Bilateral adrenal haemorrhage causing primary adrenal insufficiency in a patient with primary anti-phospholipid syndrome
M Modi, S Zaman, N Hawkins, H Al-Daour, E Benson, M Hameed, M Sohal, V Lecamwasam, Ealing Hospital
Case report: A 36 year old lady, with a background history of primary anti-phospholipid syndrome and Factor V Leiden, presented to Ealing Hospital 6 days post partum with pleuritic chest pain. On clinical suspicion of a pulmonary embolism, a CT pulmonary angiogram was performed. This excluded a pulmonary embolism, but revealed an incidental finding of left adrenal enlargement, suspicious of adrenal infarction. A short Synacthen test was performed on advice of the Endocrine team, which demonstrated an appropriate cortisol response.
During the admission, the patient became clinically septic, with pyrexia, hypotension and increasing inflammatory markers. She was treated by the Gynaecology team for suspected endometritis. However, she did not demonstrate clinical improvement on intravenous antibiotics. In light of this, a CT scan of the chest, abdomen and pelvis was performed, which revealed cholecystitis and mild pancreatitis. Furthermore, the scan revealed an increase in the size of the right adrenal gland.
The patientís care was transferred to the Endocrine team for further assessment and management, with ongoing input from the General Surgical team. The findings of the two previous CT scans raised the suspicion of adrenal haemorrhage. A repeat short Synacthen test confirmed a diagnosis of hypoadrenalism. Upon discussion with Radiology, an adrenal dedicated MRI was conducted, which confirmed bilateral adrenal haemorrhage with little normal adrenal tissue visualised. The patient was commenced on oral hydrocortisone and fludrocortisone, and showed a marked clinical response in blood pressure and symptoms.
The patient had also been on prophylactic dose clexane since delivery due to her underlying haematological conditions. On advice of the Haematology team, this was continued as the patient was deemed to be at increased risk of clot formation particularly as she was post-partum, septic and less mobile than her baseline.
Discussion: This case illustrated the importance of the multidisciplinary team in the management of a complex patient with multiple pathologies.

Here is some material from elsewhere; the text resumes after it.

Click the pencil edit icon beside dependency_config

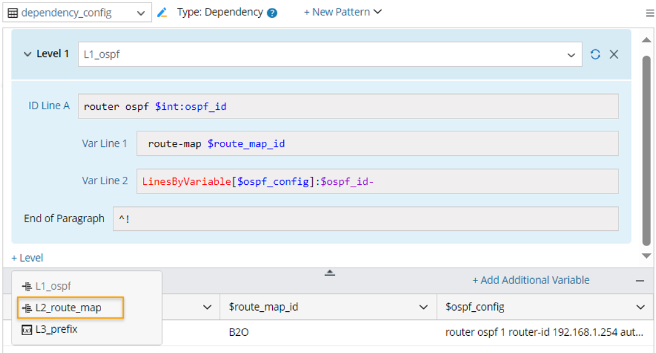click(x=162, y=12)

Professionals from Endocrinology, Gynaecology, General Surgery, Radiology and Haematology worked in tandem to identify the underlying diagnosis and initiate appropriate management.
The phenomenon of adrenal haemorrhage and consequent adrenal insufficiency is a rare but recognised complication in patients with primary anti-phospholipid syndrome in response to sepsis. This case highlights the importance of a high index of suspicion for this phenomenon as it can be life threatening. Furthermore, the case reinforces the utility of serial investigations in light of ongoing pathology.